Bladbemesting

Uit Wikipedia, de vrije encyclopedie

Bij bladbemesting worden opgeloste voedingsstoffen op het blad van de planten aangebracht, die bestaan uit minerale zouten en natuurlijke organische complexen (chelaten). Chelaten kunnnen natuurlijk of synthetisch zijn, bijvoorbeeld ijzerchelaat. Bladbemesting kan via de huidmondjes, de bladharen, door de cuticula of door opname en afgifte van de plantcellen (endocytose). De manier die wordt toegepast is geheel afhankelijk van wat de bladbemesting activeert. De opname van de in de spuitvloeistof opgeloste stoffen is nogal beperkt. Verbindingen met een laag molecuulgewicht, zoals suiker, mineralen en water, kunnen via hydrofiele poriën passeren. Deze poriën hebben een diameter van één nanometer, waardoor ureum (heeft een diameter van 0,44 nanometer) gemakkelijk doorheen gaat. De poriën zijn negatief geladen, waardoor kationen gemakkelijker kunnen passeren dan anionen. Hierdoor zal ammonium sneller worden opgenomen dan nitraat. Poriën komen vooral veel voor in de celwand van sluitcellen van huidmondjes, wat de vaak waargenomen positieve correlatie verklaart tussen het aantal huidmondjes en de opname van voedingsstoffen uit vloeibare toegediende meststoffen.

De verdere opname in de cel verloopt op dezelfde manier als door de wortels via de apoplast opgenomen voedingsstoffen. Bij dezelfde externe voedingsstoffenconcentratie is de opnamesnelheid echter aanzienlijk lager voor bladeren dan voor wortels vanwege de poriëngrootte. In tegenstelling tot wortels wordt de opname van ionen door bladeren bevorderd door licht. De absorptiesnelheid hangt ook af van de interne voedingsstoffenconcentratie, de opname is sneller als er een tekort aan voedingsstoffen is.

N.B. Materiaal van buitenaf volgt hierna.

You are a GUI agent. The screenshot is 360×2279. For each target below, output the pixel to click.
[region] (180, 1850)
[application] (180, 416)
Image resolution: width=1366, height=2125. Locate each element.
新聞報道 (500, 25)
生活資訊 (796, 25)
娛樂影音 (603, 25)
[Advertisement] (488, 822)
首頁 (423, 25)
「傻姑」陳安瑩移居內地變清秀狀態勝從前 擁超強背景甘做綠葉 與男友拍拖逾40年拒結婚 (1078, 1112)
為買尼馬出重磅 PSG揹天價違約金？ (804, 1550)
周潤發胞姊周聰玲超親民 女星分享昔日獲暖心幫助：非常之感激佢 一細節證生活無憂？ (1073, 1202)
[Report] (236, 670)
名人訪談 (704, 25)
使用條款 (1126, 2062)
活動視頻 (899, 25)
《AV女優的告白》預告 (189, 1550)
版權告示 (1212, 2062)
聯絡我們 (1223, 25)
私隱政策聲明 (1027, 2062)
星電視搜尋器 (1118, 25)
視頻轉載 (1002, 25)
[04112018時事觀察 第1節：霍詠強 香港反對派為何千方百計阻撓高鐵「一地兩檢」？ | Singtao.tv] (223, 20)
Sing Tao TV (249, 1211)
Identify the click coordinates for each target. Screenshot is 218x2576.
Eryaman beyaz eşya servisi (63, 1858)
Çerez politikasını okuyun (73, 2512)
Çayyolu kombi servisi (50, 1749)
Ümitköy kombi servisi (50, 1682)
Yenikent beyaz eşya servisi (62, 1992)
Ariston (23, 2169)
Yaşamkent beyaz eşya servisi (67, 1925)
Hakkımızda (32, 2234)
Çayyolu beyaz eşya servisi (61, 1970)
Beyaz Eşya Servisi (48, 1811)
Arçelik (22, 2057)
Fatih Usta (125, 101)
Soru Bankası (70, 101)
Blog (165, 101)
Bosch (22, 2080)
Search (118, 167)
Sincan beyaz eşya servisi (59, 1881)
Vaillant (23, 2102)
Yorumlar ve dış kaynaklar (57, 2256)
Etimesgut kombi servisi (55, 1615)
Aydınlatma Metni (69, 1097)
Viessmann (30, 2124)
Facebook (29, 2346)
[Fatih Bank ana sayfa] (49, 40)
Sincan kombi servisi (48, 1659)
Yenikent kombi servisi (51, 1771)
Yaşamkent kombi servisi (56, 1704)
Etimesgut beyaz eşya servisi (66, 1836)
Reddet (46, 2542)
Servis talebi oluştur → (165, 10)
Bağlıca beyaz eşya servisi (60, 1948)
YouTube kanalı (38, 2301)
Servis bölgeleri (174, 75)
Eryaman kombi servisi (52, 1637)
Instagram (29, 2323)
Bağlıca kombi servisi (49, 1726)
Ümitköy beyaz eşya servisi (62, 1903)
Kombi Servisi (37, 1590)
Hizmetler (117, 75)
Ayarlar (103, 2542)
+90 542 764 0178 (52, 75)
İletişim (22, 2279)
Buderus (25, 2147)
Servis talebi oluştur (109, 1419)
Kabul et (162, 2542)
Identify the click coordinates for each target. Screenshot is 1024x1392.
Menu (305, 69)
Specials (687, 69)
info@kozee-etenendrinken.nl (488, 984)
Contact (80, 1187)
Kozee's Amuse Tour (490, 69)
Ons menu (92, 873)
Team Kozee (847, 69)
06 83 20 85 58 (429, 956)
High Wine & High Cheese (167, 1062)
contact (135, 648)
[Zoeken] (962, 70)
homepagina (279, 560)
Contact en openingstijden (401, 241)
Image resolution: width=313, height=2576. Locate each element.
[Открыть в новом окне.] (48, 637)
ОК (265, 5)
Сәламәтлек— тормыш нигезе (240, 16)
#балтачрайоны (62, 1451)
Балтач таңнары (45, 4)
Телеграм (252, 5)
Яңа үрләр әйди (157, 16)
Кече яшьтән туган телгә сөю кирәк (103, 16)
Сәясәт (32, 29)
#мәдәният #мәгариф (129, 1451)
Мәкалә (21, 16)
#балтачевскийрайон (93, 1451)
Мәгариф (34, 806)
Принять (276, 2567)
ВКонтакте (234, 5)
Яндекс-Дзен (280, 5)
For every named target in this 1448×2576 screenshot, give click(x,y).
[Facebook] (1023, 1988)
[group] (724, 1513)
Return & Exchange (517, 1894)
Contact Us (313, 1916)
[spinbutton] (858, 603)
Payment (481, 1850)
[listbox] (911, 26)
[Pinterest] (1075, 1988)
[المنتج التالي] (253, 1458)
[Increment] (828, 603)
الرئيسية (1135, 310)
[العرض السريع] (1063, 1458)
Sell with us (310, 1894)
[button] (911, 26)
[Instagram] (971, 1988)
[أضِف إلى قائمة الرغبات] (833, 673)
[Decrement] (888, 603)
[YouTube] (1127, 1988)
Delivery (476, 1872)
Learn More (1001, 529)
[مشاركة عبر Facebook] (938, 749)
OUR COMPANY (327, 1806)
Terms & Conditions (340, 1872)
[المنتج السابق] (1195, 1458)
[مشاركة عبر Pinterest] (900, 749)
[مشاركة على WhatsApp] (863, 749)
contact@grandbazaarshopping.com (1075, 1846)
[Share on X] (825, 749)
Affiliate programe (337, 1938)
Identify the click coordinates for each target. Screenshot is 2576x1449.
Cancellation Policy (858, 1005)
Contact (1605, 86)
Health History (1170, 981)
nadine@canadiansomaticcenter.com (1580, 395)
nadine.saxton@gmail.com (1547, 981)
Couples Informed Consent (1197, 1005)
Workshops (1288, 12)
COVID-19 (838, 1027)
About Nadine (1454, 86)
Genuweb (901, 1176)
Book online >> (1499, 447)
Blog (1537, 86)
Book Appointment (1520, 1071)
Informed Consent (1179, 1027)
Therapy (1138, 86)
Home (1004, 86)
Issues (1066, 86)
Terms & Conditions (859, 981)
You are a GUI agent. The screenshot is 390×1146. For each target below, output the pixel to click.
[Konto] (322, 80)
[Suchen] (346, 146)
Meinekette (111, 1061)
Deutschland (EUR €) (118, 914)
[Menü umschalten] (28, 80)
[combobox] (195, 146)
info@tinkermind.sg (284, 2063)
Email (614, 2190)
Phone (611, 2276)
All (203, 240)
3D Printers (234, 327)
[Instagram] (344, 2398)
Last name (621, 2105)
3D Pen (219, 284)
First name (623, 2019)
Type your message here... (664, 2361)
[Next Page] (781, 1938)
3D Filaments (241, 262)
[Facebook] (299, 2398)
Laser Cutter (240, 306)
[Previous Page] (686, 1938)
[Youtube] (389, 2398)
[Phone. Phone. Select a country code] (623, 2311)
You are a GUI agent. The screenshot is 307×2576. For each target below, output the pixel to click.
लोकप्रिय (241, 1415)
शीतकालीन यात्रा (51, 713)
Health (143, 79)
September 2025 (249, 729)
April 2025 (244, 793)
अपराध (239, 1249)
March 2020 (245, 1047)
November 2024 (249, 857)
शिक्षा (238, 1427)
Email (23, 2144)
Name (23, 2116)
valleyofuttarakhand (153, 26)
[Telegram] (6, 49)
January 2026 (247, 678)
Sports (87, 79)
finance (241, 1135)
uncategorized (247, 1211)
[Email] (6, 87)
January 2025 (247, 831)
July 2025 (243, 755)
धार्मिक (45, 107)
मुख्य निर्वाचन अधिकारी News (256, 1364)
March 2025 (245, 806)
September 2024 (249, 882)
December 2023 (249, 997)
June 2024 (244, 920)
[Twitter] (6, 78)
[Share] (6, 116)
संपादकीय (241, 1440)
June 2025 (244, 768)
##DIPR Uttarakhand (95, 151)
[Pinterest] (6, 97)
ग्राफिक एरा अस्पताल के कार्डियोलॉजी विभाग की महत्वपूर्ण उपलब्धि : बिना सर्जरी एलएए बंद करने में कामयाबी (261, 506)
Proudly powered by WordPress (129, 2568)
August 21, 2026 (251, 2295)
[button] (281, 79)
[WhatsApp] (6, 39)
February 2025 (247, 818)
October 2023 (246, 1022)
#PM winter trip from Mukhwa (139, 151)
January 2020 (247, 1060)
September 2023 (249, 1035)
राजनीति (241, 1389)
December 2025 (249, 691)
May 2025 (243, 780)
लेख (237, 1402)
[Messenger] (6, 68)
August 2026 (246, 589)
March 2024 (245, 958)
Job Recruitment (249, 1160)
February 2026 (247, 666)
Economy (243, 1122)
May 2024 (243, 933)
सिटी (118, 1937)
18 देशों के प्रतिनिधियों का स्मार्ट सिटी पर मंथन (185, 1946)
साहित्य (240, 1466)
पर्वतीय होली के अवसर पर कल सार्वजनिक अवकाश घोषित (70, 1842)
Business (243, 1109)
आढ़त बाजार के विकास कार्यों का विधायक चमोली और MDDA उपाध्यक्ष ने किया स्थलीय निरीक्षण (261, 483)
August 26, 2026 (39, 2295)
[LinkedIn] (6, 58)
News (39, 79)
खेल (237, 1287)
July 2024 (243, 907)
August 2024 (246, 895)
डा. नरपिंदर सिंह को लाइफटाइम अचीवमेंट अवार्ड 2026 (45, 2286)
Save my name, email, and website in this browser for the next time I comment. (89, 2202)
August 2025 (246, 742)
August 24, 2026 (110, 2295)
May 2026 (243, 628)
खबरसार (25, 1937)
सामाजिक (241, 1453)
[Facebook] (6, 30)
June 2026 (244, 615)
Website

In natuurlijke ecosystemen is de opname van voedingsstoffen alleen van belang voor distikstof (stikstofkringloop) en zwavel.

Bladbemesting voorziet de planten doorgaans sneller van voedingsstoffen dan conventionele bodembemesting. Daarom wordt het, ondanks enkele nadelen, op veel gebieden, zoals in de fruitteelt, gebruikt.

De nadelen zijn onder meer:

  • Spuitvloeistofdruppels rollen van het hydrofobe bladoppervlak af. Toevoeging van een oppervlakte-actieve stof kan dit tegengaan
  • Wegspoeling door de regen
  • Bepaalde voedingsstoffen zoals calcium kunnen niet meer vanuit de bladeren naar andere delen van de plant worden getransporteerd.
  • Bij bladbemesting kan slechts een beperkte hoeveelheid voedingsstoffen worden toegediend (uitzondering is ureum)
  • Het kan schade aan het blad veroorzaken: necrose en brandverbranding.

Onder bepaalde omstandigheden is bladbemesting nog steeds van groot praktisch belang:

  • Lage verdamping van de plant
  • Te natte of te koude grond of teeltsubstraat
  • Slecht wortelgestel
  • Snelle groei van de plant
  • Hoge pH in het wortelmilieu
  • Zware plantbelasting door stressfactoren, zoals droge of natte grond
  • Bij calciumgebrek in de vrucht door een te hoge stikstofgift, een teveel aan kalium en/of magnesium in de grond. Een te sterke snoei kan kurkstip bevorderen, doordat dan veel calcium gebruikt wordt voor de hergroei van de boom.
  • Voedingsstoffen tekorten in de bodem: Op kalksteenbodems die ijzer immobiliseren, kan bladbemesting met ijzer beschermen tegen chlorose. Hetzelfde geldt voor mangaantekort. Bij fruitbomen kan bladbemesting met borium in de herfst bescherming bieden tegen boriumgebrek.
  • Droge bovengrond: In semi-aride gebieden wordt de beschikbaarheid van voedingsstoffen vaak drastisch verminderd als gevolg van het uitdrogen van de bovengrond. In dergelijke gevallen is bladbemesting effectiever dan bodembemesting.
  • Tijdens de korrelvulling bij zaden wordt bij veel planten de wortelactiviteit verminderd. Ook hier kan bladbemesting leiden tot hogere voedingstoffenniveaus en gewasopbrengsten.

Bij het irrigeren met zout water kan er een sterk verhoogde opname van chloride en natrium plaatsvinden. Dit effect is bij gewone irrigatie sterker dan bij druppelirrigatie.